If we think that here in the US LGBT rights are under attack note that queer refugees fleeing Ukraine fight to find allies for housing, medical care.
For example, Edward Reese, a queer activist who works with Kyiv Pride, decided to flee Ukraine on March 8, he knew it was going to be a long journey.
He walked for an hour in the freezing cold to the nearest subway station, spending “one hell of a night” there. Then a day-long bus ride to Lviv, and then Reese was finally able to set foot in a small Polish border town.
Reese slept for an hour or two in the morning in a big hall with tons of other people on these makeshift beds.
The good news: he took a bus to Warsaw, where a local LGBTQ advocacy group connected him with queer-friendly hosts who could temporarily house him.
Although Poland has limited the rights of LGBTQ people in recent years, Reese, who is non-binary and uses he/him pronouns, said he feels safe in the country.
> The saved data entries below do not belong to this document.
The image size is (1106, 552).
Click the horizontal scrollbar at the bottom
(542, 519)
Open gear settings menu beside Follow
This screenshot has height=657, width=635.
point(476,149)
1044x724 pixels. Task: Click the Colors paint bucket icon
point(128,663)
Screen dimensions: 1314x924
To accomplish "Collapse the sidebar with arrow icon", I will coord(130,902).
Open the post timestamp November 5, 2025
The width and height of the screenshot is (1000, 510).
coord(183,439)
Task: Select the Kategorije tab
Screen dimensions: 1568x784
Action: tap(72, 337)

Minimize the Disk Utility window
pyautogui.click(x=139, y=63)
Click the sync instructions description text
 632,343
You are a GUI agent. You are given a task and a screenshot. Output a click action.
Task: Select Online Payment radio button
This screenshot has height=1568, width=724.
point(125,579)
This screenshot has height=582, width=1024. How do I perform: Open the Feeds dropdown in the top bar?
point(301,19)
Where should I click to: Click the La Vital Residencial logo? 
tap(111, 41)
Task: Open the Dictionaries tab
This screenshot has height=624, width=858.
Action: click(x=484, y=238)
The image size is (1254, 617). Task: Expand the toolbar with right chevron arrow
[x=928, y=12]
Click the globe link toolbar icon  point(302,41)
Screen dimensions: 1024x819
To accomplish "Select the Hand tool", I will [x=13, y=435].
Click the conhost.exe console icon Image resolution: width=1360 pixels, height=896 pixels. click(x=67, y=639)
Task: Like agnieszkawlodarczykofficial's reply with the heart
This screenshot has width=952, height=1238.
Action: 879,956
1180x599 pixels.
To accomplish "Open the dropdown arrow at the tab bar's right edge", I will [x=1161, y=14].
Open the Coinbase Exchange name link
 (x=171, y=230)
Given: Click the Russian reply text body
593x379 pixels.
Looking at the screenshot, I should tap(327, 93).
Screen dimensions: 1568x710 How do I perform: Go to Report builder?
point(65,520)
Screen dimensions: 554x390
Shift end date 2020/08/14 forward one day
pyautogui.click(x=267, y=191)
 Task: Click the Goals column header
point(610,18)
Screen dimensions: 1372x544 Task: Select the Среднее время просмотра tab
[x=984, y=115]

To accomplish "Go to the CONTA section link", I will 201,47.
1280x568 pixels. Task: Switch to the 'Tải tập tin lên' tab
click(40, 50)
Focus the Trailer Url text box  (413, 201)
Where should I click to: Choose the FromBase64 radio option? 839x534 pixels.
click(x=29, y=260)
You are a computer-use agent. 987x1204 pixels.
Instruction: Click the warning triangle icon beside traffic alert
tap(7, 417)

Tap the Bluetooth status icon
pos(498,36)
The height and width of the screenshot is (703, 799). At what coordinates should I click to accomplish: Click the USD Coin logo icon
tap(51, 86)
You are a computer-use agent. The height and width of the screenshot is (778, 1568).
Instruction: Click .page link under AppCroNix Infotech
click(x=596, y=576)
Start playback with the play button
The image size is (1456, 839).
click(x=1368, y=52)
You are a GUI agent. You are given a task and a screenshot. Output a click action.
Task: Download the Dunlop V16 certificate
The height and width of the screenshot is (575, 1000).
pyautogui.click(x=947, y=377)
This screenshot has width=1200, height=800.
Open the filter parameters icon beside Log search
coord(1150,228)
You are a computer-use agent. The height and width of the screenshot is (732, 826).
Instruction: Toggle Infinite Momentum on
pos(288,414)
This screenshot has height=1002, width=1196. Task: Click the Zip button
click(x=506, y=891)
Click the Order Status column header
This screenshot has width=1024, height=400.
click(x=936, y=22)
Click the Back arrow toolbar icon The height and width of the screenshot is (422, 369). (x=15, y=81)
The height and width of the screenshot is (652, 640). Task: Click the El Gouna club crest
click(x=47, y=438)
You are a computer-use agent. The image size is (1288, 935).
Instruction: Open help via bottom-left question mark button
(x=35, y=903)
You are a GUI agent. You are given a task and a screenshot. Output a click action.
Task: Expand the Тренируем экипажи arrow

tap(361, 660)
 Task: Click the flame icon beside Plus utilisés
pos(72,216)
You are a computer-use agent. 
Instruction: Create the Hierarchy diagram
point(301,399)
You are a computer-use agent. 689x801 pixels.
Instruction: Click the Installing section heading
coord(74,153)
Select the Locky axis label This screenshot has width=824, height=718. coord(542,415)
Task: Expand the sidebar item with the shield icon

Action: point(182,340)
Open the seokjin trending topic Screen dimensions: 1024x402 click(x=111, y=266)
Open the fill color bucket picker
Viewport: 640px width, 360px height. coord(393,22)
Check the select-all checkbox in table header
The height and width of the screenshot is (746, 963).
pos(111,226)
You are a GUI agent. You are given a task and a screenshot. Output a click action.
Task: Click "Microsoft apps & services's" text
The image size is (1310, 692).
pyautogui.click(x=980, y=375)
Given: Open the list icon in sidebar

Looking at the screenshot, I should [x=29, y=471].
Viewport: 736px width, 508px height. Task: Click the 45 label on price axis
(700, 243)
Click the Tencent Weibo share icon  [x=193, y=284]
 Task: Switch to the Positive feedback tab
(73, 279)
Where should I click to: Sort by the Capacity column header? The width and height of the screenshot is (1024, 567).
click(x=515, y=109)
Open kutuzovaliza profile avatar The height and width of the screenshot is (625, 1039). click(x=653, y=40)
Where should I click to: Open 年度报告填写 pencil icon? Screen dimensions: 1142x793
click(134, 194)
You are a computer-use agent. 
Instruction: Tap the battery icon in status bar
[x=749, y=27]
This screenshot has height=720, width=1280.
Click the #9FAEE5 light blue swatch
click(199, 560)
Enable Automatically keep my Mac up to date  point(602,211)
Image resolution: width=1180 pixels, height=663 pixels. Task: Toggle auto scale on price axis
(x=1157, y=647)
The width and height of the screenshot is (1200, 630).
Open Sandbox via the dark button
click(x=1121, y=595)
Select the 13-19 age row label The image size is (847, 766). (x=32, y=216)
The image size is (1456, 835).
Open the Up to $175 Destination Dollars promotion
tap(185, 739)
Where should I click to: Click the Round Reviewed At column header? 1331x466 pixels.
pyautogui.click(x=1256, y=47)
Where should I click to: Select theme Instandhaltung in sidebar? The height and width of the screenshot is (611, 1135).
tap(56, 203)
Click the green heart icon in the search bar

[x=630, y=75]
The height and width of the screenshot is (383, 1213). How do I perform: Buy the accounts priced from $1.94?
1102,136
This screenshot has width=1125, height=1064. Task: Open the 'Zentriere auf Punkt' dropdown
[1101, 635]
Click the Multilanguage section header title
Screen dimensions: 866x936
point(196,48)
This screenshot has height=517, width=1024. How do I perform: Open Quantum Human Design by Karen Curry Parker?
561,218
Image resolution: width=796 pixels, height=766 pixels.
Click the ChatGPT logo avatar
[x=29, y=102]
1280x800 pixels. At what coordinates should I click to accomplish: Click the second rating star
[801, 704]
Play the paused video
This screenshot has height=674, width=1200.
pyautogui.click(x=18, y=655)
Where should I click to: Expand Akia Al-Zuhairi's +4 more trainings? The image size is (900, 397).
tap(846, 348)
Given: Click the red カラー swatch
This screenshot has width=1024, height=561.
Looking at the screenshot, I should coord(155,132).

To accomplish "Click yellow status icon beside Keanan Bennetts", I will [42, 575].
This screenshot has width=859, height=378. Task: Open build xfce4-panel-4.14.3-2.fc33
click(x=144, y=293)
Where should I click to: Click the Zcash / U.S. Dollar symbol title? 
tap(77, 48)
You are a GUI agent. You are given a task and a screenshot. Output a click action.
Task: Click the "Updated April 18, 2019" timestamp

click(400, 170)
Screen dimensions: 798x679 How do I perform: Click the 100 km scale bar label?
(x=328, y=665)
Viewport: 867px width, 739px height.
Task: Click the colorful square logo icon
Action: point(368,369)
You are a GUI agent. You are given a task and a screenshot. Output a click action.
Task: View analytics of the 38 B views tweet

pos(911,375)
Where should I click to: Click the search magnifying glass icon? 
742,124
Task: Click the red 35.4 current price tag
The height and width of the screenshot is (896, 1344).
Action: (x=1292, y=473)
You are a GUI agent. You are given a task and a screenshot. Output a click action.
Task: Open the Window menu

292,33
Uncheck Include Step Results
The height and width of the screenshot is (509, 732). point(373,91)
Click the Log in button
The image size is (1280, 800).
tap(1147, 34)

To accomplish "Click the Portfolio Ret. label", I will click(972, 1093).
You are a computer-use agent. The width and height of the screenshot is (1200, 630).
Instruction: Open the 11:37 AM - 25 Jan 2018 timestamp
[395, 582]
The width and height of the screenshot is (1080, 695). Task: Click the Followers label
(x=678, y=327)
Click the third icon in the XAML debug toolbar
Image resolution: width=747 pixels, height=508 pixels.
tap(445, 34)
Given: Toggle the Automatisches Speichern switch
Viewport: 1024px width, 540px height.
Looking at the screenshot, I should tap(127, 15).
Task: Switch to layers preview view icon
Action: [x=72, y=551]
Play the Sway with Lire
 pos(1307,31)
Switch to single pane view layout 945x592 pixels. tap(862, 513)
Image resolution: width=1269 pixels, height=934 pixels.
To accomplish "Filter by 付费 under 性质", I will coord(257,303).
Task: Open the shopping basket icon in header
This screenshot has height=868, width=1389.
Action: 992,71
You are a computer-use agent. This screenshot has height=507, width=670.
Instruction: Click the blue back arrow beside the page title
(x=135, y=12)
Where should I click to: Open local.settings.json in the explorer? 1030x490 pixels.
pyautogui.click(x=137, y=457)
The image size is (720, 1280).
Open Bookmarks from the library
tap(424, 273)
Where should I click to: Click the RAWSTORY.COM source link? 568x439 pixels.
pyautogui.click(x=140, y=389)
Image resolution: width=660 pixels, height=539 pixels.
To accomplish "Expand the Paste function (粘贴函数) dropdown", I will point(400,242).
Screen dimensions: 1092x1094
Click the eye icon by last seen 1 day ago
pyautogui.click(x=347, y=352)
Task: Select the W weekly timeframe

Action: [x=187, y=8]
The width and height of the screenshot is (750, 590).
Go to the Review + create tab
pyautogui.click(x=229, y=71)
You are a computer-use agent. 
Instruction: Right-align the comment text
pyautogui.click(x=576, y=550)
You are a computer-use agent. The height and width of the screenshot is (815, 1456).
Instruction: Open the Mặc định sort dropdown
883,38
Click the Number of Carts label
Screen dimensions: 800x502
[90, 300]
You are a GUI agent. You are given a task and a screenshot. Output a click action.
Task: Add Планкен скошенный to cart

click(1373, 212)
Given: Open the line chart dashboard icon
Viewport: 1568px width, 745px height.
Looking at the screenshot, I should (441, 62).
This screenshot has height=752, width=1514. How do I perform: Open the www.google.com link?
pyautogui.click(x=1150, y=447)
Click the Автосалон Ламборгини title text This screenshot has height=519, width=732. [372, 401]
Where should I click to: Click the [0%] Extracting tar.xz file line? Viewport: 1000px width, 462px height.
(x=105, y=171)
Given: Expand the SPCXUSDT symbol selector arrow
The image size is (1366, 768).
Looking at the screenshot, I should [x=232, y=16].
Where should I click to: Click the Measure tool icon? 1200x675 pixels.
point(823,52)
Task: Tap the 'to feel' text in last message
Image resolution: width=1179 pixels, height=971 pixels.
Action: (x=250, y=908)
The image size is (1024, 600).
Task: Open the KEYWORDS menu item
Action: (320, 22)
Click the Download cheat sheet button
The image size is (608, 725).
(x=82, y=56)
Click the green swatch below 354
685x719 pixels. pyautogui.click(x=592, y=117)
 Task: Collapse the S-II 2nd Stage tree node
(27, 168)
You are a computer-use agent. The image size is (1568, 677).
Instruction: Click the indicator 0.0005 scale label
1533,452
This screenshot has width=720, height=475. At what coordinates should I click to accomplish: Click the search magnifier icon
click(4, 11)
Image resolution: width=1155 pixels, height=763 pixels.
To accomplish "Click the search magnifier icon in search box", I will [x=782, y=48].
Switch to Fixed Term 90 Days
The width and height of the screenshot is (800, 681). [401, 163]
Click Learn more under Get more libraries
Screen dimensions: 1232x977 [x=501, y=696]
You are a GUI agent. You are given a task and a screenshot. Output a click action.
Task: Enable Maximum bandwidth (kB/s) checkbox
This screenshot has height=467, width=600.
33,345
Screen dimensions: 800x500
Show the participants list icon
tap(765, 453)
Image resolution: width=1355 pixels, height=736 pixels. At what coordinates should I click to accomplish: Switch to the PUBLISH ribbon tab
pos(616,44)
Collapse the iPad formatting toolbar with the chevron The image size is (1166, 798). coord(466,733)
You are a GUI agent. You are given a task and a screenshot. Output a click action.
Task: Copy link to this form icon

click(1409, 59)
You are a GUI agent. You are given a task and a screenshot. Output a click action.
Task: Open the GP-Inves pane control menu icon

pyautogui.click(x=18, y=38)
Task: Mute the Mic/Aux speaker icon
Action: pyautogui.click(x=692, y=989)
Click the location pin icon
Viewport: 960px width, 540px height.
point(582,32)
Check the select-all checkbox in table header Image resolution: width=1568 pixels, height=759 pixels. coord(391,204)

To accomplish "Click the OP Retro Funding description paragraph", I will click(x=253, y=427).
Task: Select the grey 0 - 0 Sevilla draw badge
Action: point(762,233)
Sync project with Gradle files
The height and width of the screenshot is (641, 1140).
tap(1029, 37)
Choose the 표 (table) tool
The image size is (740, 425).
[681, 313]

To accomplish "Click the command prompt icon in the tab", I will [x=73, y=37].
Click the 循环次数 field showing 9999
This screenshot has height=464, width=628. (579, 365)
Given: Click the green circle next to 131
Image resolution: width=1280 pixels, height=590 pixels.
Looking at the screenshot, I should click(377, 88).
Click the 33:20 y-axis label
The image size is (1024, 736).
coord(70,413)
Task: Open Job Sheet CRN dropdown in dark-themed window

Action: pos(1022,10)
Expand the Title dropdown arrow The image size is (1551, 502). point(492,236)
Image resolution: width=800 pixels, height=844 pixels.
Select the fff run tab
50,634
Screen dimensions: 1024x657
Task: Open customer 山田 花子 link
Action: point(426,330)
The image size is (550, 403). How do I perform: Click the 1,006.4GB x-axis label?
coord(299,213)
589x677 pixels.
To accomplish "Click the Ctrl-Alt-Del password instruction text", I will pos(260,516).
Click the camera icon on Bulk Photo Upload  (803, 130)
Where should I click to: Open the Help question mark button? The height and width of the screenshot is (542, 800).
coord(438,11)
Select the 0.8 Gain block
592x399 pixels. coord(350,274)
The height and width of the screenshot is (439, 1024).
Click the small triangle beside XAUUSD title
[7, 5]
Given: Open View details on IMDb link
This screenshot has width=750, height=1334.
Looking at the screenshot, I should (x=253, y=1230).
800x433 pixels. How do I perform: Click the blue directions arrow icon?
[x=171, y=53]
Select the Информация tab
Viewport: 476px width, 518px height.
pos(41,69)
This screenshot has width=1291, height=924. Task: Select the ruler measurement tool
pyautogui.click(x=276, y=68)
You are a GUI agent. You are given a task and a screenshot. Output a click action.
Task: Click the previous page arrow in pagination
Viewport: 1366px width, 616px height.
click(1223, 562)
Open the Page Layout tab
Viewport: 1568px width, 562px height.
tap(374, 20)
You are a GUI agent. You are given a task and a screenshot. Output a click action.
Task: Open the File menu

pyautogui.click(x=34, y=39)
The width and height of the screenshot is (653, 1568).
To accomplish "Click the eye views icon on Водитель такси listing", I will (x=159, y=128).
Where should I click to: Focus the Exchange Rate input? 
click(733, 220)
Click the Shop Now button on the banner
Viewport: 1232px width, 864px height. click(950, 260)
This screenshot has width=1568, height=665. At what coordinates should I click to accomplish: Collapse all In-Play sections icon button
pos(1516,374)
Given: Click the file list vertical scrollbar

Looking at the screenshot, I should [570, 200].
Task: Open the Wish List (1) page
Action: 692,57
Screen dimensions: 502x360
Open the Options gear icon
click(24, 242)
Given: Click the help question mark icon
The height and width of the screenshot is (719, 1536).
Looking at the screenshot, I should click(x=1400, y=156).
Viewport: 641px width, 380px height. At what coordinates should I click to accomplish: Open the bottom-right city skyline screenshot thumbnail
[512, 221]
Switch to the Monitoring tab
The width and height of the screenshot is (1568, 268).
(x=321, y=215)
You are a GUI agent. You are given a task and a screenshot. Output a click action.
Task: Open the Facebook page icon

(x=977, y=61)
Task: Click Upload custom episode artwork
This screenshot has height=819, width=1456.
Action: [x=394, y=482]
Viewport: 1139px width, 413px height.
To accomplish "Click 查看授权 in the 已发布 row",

But that’s largely because he was quickly welcomed and aided by Poland’s LGBTQ community.
“Poland is not necessarily the best country for LGBTQ people to live, but activists created a database of people that they know that are part of the community so they can match them with people that are in need of safe shelter.”
European organizations like Warsaw Pride, like Budapest Pride, have reached out to us like in the first day of the war, offering their help, shelter, and transportation from the border.
Some of the neighboring countries refugees have to pass through have become hostile to LGBTQ people in recent years.
In Hungary, in 2020, lawmakers amended the constitution to define marriage as a heterosexual union and allow only married couples to adopt.
In Poland, same-sex marriage is not legally recognized and adoption by same-sex couples is illegal.
So the difficulty is not just making it to the border checkpoints but to be able to get safe haven once they do cross the border to a neighboring country. Poland’s racist and ultra nationalists target LGBT people
Another problem is that transgender women who trying to leave the country is that their government ID still identifies them as male, meaning they are subject to the law barring males between the ages of 18 and 60 from leaving the country.
Trans women whose gender marker is not matching their real gender or gender non-conforming people with a gender marker in their passport, they all are affected by this situation and they all are in danger when crossing the border.
On a related topic Black Ukraine refugees allege discrimination while trying to escape Russian invasion. This has put a spotlight on alleged racism. The concern: immigrants from Africa and other people of color who call Ukraine home.
In the United States, the issue has gotten the attention of the National Association for the Advancement of Colored People and the National Urban League, which signed a letter to the president of the European Union calling for fair and humane treatment for all.
One student from Ghana described what she saw and experienced. “Mostly they would, they would consider White people first, then Indian people, hen Arabic people before Black people,” said Ethel Otto.
Another student, from Morocco, said: “We went to the train station and they will not let us in.”
Thankfully Ukraine’s Minister of Foreign Affairs, Dmytro Kuleba, tweeted in early March saying an emergency hotline had been established specifically for African, Asian and other students wishing to leave Ukraine.
If you are a person of color and you work in Eastern Europe, racism isn’t new, I mean, racial discrimination is not new, but to see it on display and being exacerbated by war, it was just really heart-wrenching.
While social media has helped expose racial discrimination, it has also been used by Russia to spread disinformation.
Several black students who made it to Hungary are now considered third-country nationals and have been told they must move to another country or go back home within 30 days.
So if we think here in the US is bad for homophobia and racism be aware that these characteristics are made extreme by war. We should always support victims of war including queer people and people of color.